Part of a data file
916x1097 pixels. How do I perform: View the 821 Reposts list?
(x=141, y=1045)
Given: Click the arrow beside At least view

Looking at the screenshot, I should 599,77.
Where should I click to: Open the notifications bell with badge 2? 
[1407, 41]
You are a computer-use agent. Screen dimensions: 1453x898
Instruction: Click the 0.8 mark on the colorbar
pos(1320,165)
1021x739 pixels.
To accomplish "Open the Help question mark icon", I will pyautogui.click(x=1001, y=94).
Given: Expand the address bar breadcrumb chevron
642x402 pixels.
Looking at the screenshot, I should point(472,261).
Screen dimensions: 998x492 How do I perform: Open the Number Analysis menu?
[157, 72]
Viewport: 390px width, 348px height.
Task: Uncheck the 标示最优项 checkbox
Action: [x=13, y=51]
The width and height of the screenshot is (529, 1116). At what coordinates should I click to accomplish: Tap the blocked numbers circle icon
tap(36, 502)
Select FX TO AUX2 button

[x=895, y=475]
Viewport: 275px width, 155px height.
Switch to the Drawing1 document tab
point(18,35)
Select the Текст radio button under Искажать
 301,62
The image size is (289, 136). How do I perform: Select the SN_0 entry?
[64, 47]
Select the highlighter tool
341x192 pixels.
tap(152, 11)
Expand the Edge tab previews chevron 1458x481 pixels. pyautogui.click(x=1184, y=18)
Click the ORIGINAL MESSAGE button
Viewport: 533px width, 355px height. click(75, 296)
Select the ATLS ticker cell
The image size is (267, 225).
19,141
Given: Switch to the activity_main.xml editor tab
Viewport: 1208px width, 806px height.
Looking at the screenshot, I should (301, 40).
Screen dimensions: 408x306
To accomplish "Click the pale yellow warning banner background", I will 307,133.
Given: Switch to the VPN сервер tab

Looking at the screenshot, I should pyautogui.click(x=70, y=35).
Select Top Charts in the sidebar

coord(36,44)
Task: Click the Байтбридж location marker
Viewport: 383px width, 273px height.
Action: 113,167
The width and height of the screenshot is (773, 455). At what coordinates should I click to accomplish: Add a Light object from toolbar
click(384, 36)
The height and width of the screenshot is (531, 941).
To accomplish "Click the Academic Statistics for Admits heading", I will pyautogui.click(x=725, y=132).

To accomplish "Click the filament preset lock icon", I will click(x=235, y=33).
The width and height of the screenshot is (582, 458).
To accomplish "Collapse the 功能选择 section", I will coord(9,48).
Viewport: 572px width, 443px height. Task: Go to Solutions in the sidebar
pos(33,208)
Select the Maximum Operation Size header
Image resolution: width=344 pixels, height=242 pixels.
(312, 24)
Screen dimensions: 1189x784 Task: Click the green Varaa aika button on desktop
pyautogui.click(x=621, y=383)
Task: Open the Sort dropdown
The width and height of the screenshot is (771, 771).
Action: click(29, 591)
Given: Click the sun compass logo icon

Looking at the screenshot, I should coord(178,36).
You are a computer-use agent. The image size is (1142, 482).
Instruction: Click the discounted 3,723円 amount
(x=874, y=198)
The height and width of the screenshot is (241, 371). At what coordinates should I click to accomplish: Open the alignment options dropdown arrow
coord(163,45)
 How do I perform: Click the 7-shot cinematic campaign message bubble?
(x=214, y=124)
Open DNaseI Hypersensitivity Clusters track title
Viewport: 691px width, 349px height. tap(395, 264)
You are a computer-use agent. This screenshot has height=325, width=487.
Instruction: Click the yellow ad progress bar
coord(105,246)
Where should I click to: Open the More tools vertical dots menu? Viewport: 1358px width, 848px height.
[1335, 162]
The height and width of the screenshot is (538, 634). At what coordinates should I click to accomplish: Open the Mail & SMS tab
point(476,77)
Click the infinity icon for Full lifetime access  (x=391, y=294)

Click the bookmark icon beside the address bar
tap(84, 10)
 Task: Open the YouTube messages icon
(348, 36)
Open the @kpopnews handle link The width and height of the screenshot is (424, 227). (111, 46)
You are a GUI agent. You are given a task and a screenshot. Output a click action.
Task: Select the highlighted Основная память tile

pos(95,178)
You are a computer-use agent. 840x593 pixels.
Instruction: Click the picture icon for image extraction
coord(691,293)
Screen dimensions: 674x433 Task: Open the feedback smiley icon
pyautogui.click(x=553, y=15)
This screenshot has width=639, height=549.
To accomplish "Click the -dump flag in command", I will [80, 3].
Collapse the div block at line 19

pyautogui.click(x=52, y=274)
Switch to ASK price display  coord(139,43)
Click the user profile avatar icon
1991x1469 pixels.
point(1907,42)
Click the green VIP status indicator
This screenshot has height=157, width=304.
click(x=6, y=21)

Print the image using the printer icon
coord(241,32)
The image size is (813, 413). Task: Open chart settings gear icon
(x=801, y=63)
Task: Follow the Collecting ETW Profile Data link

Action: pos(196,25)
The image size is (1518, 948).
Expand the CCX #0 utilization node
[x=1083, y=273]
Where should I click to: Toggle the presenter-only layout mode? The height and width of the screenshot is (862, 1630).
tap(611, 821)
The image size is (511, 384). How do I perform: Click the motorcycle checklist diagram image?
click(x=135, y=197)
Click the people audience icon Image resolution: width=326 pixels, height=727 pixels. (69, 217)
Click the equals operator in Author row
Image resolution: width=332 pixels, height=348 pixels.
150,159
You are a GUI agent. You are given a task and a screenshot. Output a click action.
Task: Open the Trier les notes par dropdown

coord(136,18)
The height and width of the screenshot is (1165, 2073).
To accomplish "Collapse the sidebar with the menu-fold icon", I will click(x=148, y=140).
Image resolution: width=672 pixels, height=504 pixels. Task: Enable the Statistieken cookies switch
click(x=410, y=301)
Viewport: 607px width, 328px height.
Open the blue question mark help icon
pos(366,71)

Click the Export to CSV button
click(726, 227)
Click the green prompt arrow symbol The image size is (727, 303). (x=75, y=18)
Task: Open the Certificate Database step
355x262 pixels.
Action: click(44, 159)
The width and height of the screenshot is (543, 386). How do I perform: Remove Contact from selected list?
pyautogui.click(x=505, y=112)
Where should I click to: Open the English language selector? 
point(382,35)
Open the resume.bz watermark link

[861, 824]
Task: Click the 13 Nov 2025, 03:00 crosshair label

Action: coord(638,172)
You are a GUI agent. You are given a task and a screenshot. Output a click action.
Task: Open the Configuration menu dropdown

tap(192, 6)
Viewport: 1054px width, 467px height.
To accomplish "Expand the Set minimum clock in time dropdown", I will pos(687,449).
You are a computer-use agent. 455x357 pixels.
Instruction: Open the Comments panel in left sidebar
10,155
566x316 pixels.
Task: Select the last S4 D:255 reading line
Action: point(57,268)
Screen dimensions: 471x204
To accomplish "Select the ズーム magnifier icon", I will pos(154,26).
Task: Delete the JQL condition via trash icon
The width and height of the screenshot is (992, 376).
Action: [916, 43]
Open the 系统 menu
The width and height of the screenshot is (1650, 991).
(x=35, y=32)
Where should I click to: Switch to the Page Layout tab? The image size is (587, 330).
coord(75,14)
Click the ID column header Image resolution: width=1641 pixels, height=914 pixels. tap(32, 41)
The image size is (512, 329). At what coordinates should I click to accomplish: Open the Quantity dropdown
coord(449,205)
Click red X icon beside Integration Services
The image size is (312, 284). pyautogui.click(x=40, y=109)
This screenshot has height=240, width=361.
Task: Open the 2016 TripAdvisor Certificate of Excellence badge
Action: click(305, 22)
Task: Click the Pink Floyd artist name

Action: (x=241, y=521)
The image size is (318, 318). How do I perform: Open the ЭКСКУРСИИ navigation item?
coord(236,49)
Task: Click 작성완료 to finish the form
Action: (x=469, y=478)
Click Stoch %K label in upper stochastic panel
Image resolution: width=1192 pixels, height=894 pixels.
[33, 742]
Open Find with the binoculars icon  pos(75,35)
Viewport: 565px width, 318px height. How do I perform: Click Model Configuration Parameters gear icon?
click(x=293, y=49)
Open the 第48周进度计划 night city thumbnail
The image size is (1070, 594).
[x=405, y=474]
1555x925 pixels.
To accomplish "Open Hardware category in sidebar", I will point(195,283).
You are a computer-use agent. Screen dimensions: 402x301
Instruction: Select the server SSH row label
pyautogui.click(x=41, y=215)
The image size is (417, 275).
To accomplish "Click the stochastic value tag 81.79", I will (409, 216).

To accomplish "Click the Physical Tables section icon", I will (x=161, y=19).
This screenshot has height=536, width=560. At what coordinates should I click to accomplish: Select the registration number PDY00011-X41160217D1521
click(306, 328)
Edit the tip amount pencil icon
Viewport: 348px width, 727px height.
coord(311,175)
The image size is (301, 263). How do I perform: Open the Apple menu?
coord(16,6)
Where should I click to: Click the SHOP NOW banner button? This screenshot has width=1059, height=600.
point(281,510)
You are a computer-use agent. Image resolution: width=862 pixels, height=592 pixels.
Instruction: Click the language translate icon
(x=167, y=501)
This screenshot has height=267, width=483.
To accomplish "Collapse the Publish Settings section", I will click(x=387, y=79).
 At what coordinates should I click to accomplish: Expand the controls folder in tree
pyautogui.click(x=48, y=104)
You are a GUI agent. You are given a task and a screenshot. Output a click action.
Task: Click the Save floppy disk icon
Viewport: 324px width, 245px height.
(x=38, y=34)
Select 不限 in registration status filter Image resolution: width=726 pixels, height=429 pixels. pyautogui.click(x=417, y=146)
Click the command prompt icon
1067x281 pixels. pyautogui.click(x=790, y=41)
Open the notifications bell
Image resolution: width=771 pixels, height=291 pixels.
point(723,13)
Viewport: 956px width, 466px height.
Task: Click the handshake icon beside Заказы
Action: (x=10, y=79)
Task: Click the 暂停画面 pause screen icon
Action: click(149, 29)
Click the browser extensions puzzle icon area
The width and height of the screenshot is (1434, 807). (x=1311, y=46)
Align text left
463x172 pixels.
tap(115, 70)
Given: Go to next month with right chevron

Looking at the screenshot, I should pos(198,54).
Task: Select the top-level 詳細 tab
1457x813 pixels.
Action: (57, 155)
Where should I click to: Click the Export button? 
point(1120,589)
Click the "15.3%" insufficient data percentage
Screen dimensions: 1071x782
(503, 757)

[EXERCISE OBJECTIVE] Repeat word for word the part of the data that opens with the line containing "Task: Open the YouTube messages icon" and closes with the line containing "click(x=135, y=197)", including both of those lines.

[THE COMPLETED TASK]
 Task: Open the YouTube messages icon
(348, 36)
Open the @kpopnews handle link The width and height of the screenshot is (424, 227). (111, 46)
You are a GUI agent. You are given a task and a screenshot. Output a click action.
Task: Select the highlighted Основная память tile

pos(95,178)
You are a computer-use agent. 840x593 pixels.
Instruction: Click the picture icon for image extraction
coord(691,293)
Screen dimensions: 674x433 Task: Open the feedback smiley icon
pyautogui.click(x=553, y=15)
This screenshot has width=639, height=549.
To accomplish "Click the -dump flag in command", I will [80, 3].
Collapse the div block at line 19

pyautogui.click(x=52, y=274)
Switch to ASK price display  coord(139,43)
Click the user profile avatar icon
1991x1469 pixels.
point(1907,42)
Click the green VIP status indicator
This screenshot has height=157, width=304.
click(x=6, y=21)

Print the image using the printer icon
coord(241,32)
The image size is (813, 413). Task: Open chart settings gear icon
(x=801, y=63)
Task: Follow the Collecting ETW Profile Data link

Action: pos(196,25)
The image size is (1518, 948).
Expand the CCX #0 utilization node
[x=1083, y=273]
Where should I click to: Toggle the presenter-only layout mode? The height and width of the screenshot is (862, 1630).
tap(611, 821)
The image size is (511, 384). How do I perform: Click the motorcycle checklist diagram image?
click(x=135, y=197)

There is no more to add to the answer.